The local heuristic first creates a valid prediction:
class BattlePrediction(BaseModel): winner: str confidence: float = Field(ge=0, le=1) reasons: list[str] caveats: list[str] recommended_attack_types: list[str]
In Bedrock mode I pass that prediction and the normalized PokeAPI facts to a
second LangChain agent using response_format=BattlePrediction. The result is
validated by Pydantic instead of parsing an optimistic blob of JSON from a
string.
agent = create_agent( model=create_chat_model(settings), tools=[], system_prompt=BATTLE_PROMPT, response_format=ToolStrategy(BattlePrediction),)
The model can improve the explanation, but it does not get permission to invent a Flamethrower, an item or a hidden ability.
I use LangChain’s ToolStrategy explicitly here. Bedrock’s native structured
output currently rejects some numeric JSON Schema constraints generated by
Pydantic, such as the minimum and maximum for confidence. Tool calling still
returns a validated BattlePrediction without depending on that provider
limitation.
Rich output
Click handles the command-line interface and Rich handles tables, panels, colours and stat bars.
Rich is not needed, but terminals should still look decent.
The visual layer is also separate from the data layer. render.py receives
Pydantic models. It does not know how PokeAPI works and it does not call the
LLM.
When not to use the LLM
I think this is the useful part of the experiment.

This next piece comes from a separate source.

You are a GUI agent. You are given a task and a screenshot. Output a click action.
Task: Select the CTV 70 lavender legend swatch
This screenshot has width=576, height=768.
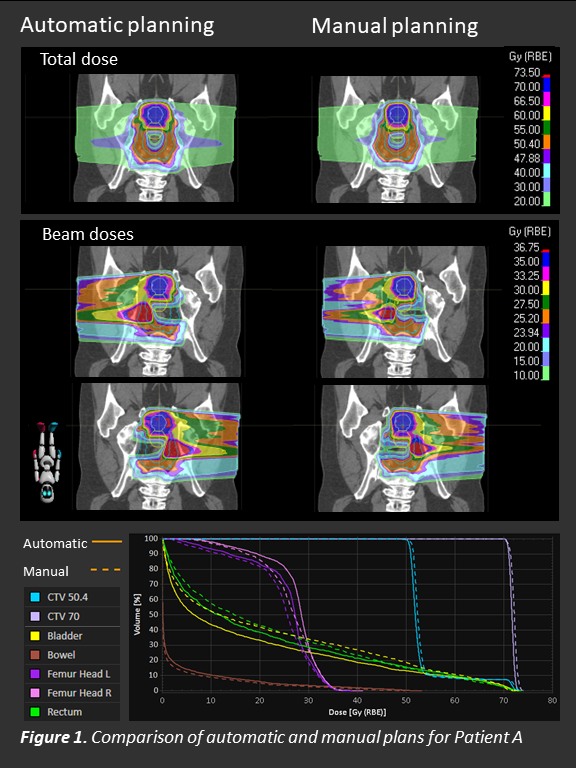coord(35,616)

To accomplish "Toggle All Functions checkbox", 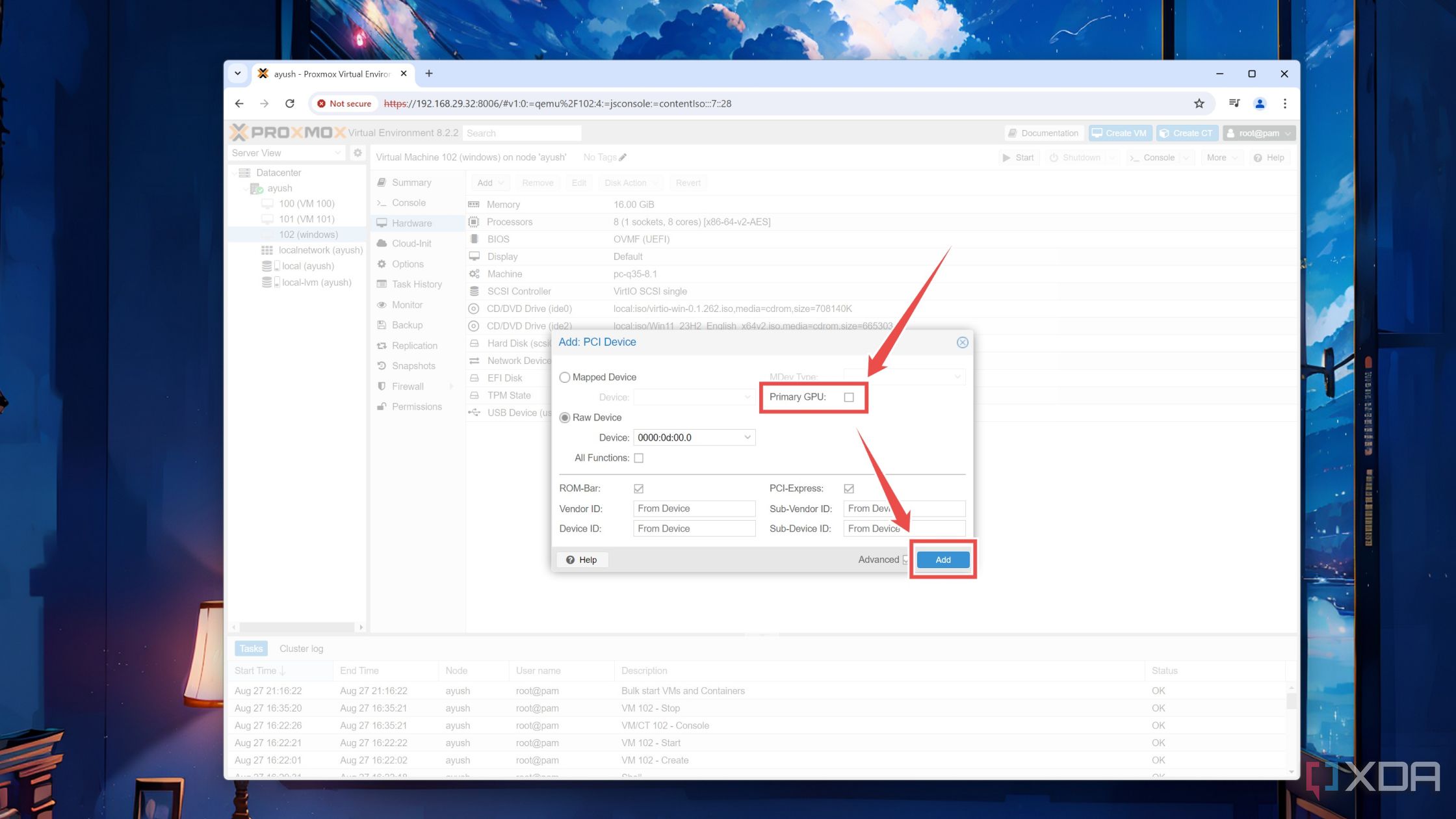I will [638, 457].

There is no model call in:
pokemoncomparewithout--explain- typo suggestions and Pokémon name search
- type multiplier calculation
- the first battle prediction
- tests
An LLM is useful when the user asks an open question and the application needs to choose tools, combine facts and explain a conclusion. It is not useful for adding six integers or reading Pikachu’s height from JSON.
Using less AI here makes the agentic part easier to see.
Running the project
I normally use Poetry. For this small project I wanted to try uv, so it owns
Python installation, dependency resolution, command execution and the lock
file. I am not starting a package-manager religion here. It’s just a test.
git clone https://github.com/gonzalo123/pokemon_cli.git
cd pokemon_cli
uv python install 3.13
uv sync --extra dev
That is enough for the deterministic commands.
For AWS Bedrock:
uv sync --extra dev --extra bedrock
cp .env.example .env
Then configure the environment:
AWS_PROFILE=sandbox
AWS_REGION=eu-west-1
BEDROCK_MODEL_ID=global.anthropic.claude-sonnet-4-6
No AWS key is stored in the repository. The AWS SDK uses the selected profile or its normal credential chain.
Now the examples:
uv run python -m cli pokemon pikachu
uv run python -m cli compare charizard blastoise
uv run python -m cli battle charizard venusaur
uv run python -m cli ask \
"Which Pokémon is faster, Gengar or Alakazam?"
There is also an installed command:
uv run pokemon-professor pokemon pikachu
Things I liked
The separation is small but useful. PokeAPI owns the facts, Pydantic owns the shape, Python owns deterministic calculations, Rich owns presentation and the LLM owns a narrow reasoning task.
Things that still feel awkward
The battle result is only a heuristic. A real battle model needs moves, abilities, levels, items, natures, generation rules, and probably much more. Adding all that while pretending the result is still simple would be dishonest.
I’m not a Pokémon expert. I have only been playing with the Pokémon API because of the Katayuno. This is just an excuse to use AI everywhere, just like we developers seem to be doing these days. Please don’t judge me too harshly.
Final thoughts
Agentic does not mean replacing every function with an LLM call. For me it means giving the model a small set of reliable capabilities and letting it use them when a deterministic route is no longer enough.
The Pokémon facts do not belong in the prompt and they do not belong in the model’s memory. They belong in PokeAPI.
The LLM is not the database. The LLM is the reasoning layer.
And that’s all. Full source code is available in my GitHub account.